There were very generous grants for First Time Buyers back then. He bought his first house, in Cabinteely, for £34,000 and got c. £3,000 First Time Buyers Grant  from the government. Stamp duty was much higher back then as well but did not apply to new housing,  therefore there was  a price differential of up to  15%  between a new house and an existing house  for FTBrs

*Hugh from [broken link removed]*
They got sites in Poppintree from the local authority for €1,000 each compared to €20,000 in the market.
They don't have to pay any development levies as they are a Housing Cooperative.
They have a 5% margin instead of the much higher property developers' and builders' margins.

They sell their 1,200 sq ft houses in Ballymun for €170k and the buyers are delighted.


----------



## jjm (8 Jun 2017)

We still have High rates of unemployment and low wages for people under 30 still.Lots of young people who are employed do not have permanent contracts of employment so they will not get a loan to buy even if they are well paid.In the 1970/1980/1990.We were building lots of houses in Dublin that people could afford,

Back in the 1970/1980/1990/ to get the first time buyers grant the new house had to be under 1280 sq ft .If it was over 1280 sq ft you did not get the grant builders were building lots of estates under grant size for first time buyers,


----------



## odyssey06 (8 Jun 2017)

If it is the case that in the 70s dublin v outside dublin prices were in synch, but now are not, then whatever factor they are out by would also apply to mortgage affordability in Dublin.


----------



## Purple (8 Jun 2017)

Brendan Burgess said:


> *Brendan Burgess*
> First time buyers don't buy the average house, they buy the first time buyer's house.

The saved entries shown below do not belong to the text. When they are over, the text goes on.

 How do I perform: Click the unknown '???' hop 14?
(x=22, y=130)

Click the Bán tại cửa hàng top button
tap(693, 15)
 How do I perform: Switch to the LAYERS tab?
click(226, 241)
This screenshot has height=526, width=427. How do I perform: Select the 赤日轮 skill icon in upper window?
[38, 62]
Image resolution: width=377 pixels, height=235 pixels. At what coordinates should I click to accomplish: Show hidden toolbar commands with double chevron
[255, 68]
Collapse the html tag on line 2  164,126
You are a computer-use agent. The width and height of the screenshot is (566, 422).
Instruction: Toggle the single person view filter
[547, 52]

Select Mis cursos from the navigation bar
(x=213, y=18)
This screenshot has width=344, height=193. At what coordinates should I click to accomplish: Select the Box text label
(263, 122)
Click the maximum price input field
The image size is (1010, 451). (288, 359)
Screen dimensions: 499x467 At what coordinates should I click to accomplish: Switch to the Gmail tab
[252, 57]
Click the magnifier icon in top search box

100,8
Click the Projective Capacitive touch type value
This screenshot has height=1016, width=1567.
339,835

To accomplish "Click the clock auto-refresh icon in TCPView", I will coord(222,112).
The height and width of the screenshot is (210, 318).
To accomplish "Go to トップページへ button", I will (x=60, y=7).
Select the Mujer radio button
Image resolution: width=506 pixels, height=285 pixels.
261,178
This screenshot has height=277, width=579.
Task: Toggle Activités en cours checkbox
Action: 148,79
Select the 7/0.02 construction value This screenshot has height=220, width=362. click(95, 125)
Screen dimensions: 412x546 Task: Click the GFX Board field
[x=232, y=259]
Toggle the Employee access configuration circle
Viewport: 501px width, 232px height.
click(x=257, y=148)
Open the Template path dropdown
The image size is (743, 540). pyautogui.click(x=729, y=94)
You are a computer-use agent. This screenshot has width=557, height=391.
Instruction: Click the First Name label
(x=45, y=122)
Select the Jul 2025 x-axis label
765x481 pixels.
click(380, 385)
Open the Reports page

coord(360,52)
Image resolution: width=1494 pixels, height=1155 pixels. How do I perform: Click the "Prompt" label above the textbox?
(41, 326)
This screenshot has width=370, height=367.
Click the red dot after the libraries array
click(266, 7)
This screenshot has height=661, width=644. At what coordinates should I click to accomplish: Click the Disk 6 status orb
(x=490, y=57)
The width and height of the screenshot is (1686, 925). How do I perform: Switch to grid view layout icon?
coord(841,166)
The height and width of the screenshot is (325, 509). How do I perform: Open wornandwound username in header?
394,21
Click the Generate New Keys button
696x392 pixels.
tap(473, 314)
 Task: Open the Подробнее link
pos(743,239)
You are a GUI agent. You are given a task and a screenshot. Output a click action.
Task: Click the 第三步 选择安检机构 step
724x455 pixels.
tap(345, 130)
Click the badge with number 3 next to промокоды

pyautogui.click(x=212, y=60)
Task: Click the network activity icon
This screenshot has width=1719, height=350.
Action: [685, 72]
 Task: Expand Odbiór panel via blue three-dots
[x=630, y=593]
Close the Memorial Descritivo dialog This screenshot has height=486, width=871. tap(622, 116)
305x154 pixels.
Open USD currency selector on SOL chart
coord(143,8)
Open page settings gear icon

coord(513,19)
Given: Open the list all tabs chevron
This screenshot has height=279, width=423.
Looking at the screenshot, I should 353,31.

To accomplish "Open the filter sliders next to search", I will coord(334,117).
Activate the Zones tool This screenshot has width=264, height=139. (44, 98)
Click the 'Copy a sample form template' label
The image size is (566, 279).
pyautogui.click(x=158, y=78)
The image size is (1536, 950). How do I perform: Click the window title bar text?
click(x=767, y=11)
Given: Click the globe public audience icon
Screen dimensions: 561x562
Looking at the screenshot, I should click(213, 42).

He had a slide towards the end addressing this issue, but I didn't really follow it at the time. It seems to show that back in 1987, 90% of average Dublin FTB price was 2.3 times, 3.5 times the gross earnings. Today that ratio is 1 time.


Brendan, I don't understand that point.


----------



## Brendan Burgess (8 Jun 2017)

Brendan Burgess said:


> He had a slide towards the end addressing this issue, but I didn't really follow it at the time.





Purple said:


> Brendan, I don't understand that point.



Nor did I.  I think he was saying that even after adjusting for the fact that FTBs don't buy the average house, they are still a much greater multiple of salaries. 

Brendan


----------



## TheBigShort (14 Jun 2017)

If I am not mistaken, didn't C McCreevey take house prices out of the CPI in mid-nineties, in line with other countries like UK and US?
Now instead of fluctuating interest rates and flat property prices, we have fluctuating property prices and flat interest rates.


----------



## Protocol (14 Jun 2017)

AFAIK, house prices have never been in any CPI basket, anywhere, anytime.

As they are not a consumer good or service.

*Housing* is a consumer service.  The price of *housing* is in the CPI.


----------



## Brendan Burgess (14 Jun 2017)

Mortgage rates are still in the CPI 

Mortgage interest methodology (PDF 40KB)


Consumer Price Index
Introduction of the weighted average interest rate used in the
compilation of the mortgage interest component of the CPI
Background
Mortgage interest was introduced as an item in the Consumer Price Index (CPI) basket of goods and services as
part of the November 1975 rebase. The methodology used to compute the mortgage interest component of the
CPI was based on the standard variable rate (SVR) of interest for existing customers only. Each lending
institution supplied their advertised SVR as on the second Tuesday of each month to the Central Statistics Office
(CSO). A weighted average SVR was computed by the CSO using market share data supplied by the Central
Bank.
In the past number of years various types of mortgage products have become available to Irish residents to
purchase their principal dwelling. Tracker, variable and fixed mortgages represented 51%, 32% and 17% of the
residential mortgage market respectively in 2011 (source: Central Bank). Therefore, it was necessary to
introduce a methodological change to the computation of the mortgage interest component of the CPI to more
accurately reflect the current residential mortgage market.
Along with updating the expenditure weights and the basket of goods and services, methodological changes may
be introduced, if necessary, in conjunction with a CPI rebase which is currently carried out by the CSO every five
years. The December 2011 CPI rebase provided an opportunity to introduce a methodological change to the
compilation of the mortgage interest component of the CPI.
New weighted average interest rate
Weighted average tracker, variable and fixed rates are supplied by each lending institution to the CSO (see
interest rate definitions below). The interest rates are those associated with mortgages taken out by Irish
residents to purchase their principal dwelling. Mortgages that are on the lending institution balance sheet and
mortgages that are securitised are both included. The interest rates reported correspond to the rates as on the
second Tuesday of the reference month.
The interest rates supplied by the lending institutions are combined by the CSO to produce an overall weighted
average interest rate. The weights used by the CSO to compute the overall weighted average interest rate are
updated on an annual basis each January using the latest available volumes data (both on balance sheet and
securitised) reported by each lending institution to the Central Bank
1
.


----------



## Protocol (15 Jun 2017)

Yes, mortgage interest and rents are in the CPI, as they are the costs of housing.

House prices are asset prices, not consumer prices.


----------



## TheBigShort (16 Jun 2017)

Thanks for the replies my mistake.


----------